27/10/2013 10h00 – Atualizado em 27/10/2013 10h00
Por: Luciano Martins Costa
Os principais jornais brasileiros trazem nas edições de quarta-feira (23/10) um relato chocante do ritual de violência que levou à morte o ajudante de pedreiro Amarildo Dias de Souza, no dia 14 de julho, numa Unidade de Polícia Pacificadora da favela da Rocinha, no Rio de Janeiro. A investigação só foi possível porque um policial que não compactuava com o crime se sentiu ameaçado por seus colegas de farda e decidiu falar. Os detalhes são aterradores, e mostram que as políticas públicas precisam de muito mais do que belas siglas e boas intenções para produzir um Brasil melhor.
Amarildo foi detido num bar e encaminhado para a Unidade de Polícia de Proximidade, uma das peças da estratégia de ocupação das favelas pelas instituições do Estado. Dali, mesmo sob protestos de sua mulher e amigos, foi encaminhado para a sede da Unidade de Polícia Pacificadora. Isolado num contêiner que serve de detenção provisória, ele passou a ser espancado e torturado por quatro policiais militares, entre eles um tenente.

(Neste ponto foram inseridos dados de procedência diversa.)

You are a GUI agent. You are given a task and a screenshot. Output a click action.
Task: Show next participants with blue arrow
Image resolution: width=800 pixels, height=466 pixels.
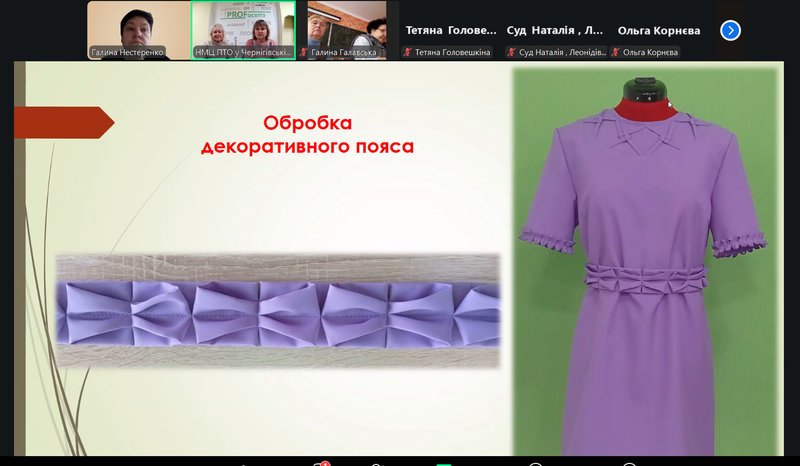[730, 30]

Sofreu choques elétricos, foi asfixiado com saco plástico e afogado em um balde com água coletada do aparelho de ar condicionado. Seus gritos eram ouvidos por outros policiais que foram confinados em outros contêineres que formam o conjunto de salas da unidade. Alguns deles, entre os quais quatro mulheres, entraram em pânico e foram impedidos de sair.
O comandante da unidade, major Édson dos Santos, acompanhava os fatos de sua sala. Ele havia colocado doze militares cercando aquela parte da unidade, para evitar a aproximação de moradores e outros agentes, enquanto seus subordinados de confiança torturavam a vítima até a morte.
São 25 os acusados, e apenas quatro integrantes da unidade que se encontravam no local no momento do crime ficaram fora do inquérito. Eles pediram que seus colegas parassem a tortura, mas foram ridicularizados e depois ameaçados pelos policiais leais ao comandante. Nos depoimentos que prestaram, fica claro, segundo o Globo, que ali havia se instalado uma espécie de tribunal particular, semelhante aos que tiranizavam a comunidade no tempo em que a região era dominada por traficantes.
Essa rotina só foi quebrada porque a imprensa se viu obrigada a cobrar uma explicação para o desaparecimento do pedreiro.
Cadê Amarildo?
Essa pergunta foi gritada durante manifestações pelo Brasil afora, ganhou as redes sociais e exigiu que o governo do Rio se comprometesse a dar uma resposta. Mas o penoso processo de apuração revelou que o aparato policial está contaminado por um espírito de corpo que não se sintoniza com os interesses da sociedade.
O caso do pedreiro Amarildo é apenas mais um numa rotina que se repete por todo o país, nas instituições que ainda guardam resquícios da ideologia da violência do Estado contra o indivíduo desprovido de poder.
A leitura da reportagem do Globo, a mais completa, deveria ser parte obrigatória do currículo das academias de polícia de todo o país: o relato revela como o poder arbitrário transferido para indivíduos desqualificados distorce o significado e a natureza do Estado. (Pode ser acessada em serviços de clipping ainda autorizados a reproduzir conteúdos do jornal – ver aqui).
Não é boa prática analisar a personalidade do major Édson dos Santos e seus companheiros de crime a partir de uma notícia de jornal, mas os detalhes do caso induzem à convicção de que há algo de muito doentio no sistema da segurança pública, e não apenas no Rio.
Quando se observa as características da violência oficial no Brasil, fica evidente que o aparato policial se tornou agente de um preconceito institucional contra os mais pobres, principalmente negros e pardos (ver “O genocídio dissimulado”), conforme revelado na semana passada pelo Instituto de Pesquisa Econômica Aplicada (Ipea).
Amarildo é um ícone: apanhado em um bar onde tinha muitos amigos e conhecidos, foi levado para o interrogatório violento sob uma acusação não definida, embora testemunhas tenham afirmado que se tratava de um trabalhador. A presunção de culpa estava provavelmente estampada na cor de sua pele, na constituição de seus cabelos.
Alguns dos policiais que participaram de seu assassinato são negros e pardos, o que insere um elemento de complexidade no problema: o poder branqueia?
Os pesquisadores que se debruçarem sobre o caso certamente vão tropeçar nas célebres reflexões de Hanna Arendt sobre a banalidade do mal. Mas é preciso ir além da teoria. Assim como soube manter em pauta o caso específico do pedreiro Amarildo, a imprensa precisa levantar a bandeira da verdadeira democratização do Brasil.